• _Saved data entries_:
* * * * *

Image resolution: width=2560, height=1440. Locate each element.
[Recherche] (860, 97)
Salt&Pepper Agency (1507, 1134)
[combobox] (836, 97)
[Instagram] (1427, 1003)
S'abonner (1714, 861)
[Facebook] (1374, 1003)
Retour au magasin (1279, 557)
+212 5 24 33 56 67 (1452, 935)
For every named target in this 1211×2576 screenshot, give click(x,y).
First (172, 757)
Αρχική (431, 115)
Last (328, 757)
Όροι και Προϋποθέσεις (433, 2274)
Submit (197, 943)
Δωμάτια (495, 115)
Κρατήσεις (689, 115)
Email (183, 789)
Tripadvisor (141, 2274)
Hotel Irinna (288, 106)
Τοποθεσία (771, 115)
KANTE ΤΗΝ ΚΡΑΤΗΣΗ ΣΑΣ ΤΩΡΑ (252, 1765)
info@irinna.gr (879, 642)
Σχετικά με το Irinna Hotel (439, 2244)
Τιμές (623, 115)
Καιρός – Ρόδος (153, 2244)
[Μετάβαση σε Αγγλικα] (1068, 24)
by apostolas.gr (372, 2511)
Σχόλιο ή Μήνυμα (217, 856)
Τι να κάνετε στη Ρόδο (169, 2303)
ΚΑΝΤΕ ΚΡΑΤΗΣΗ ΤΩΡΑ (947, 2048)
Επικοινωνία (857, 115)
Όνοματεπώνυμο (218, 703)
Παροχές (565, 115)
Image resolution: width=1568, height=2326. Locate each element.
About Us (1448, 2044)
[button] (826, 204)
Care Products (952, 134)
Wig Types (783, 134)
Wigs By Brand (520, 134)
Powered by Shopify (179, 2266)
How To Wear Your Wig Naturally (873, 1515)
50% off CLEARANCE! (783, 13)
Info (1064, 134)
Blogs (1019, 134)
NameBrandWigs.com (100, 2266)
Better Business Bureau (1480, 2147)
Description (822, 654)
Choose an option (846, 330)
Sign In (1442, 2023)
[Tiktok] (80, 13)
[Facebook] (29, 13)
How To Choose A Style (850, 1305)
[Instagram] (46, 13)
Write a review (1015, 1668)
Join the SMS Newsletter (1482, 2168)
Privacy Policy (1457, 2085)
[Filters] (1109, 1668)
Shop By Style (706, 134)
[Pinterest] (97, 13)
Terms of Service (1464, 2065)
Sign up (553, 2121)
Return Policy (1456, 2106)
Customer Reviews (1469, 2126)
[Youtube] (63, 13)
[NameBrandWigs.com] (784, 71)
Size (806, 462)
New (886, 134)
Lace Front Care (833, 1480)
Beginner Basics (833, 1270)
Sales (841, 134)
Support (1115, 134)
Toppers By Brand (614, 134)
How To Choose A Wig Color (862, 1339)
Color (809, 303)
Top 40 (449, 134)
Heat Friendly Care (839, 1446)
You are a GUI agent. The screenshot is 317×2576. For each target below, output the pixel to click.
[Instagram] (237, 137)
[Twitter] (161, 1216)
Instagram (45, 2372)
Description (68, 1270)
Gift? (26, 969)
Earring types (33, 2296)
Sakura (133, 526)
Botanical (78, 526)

* * * * *

• _ACTION ITEM_: Count how many lines in the records above hold the word "width", and answer with that number alone.

• _OUTPUT FOR THIS TASK_: 2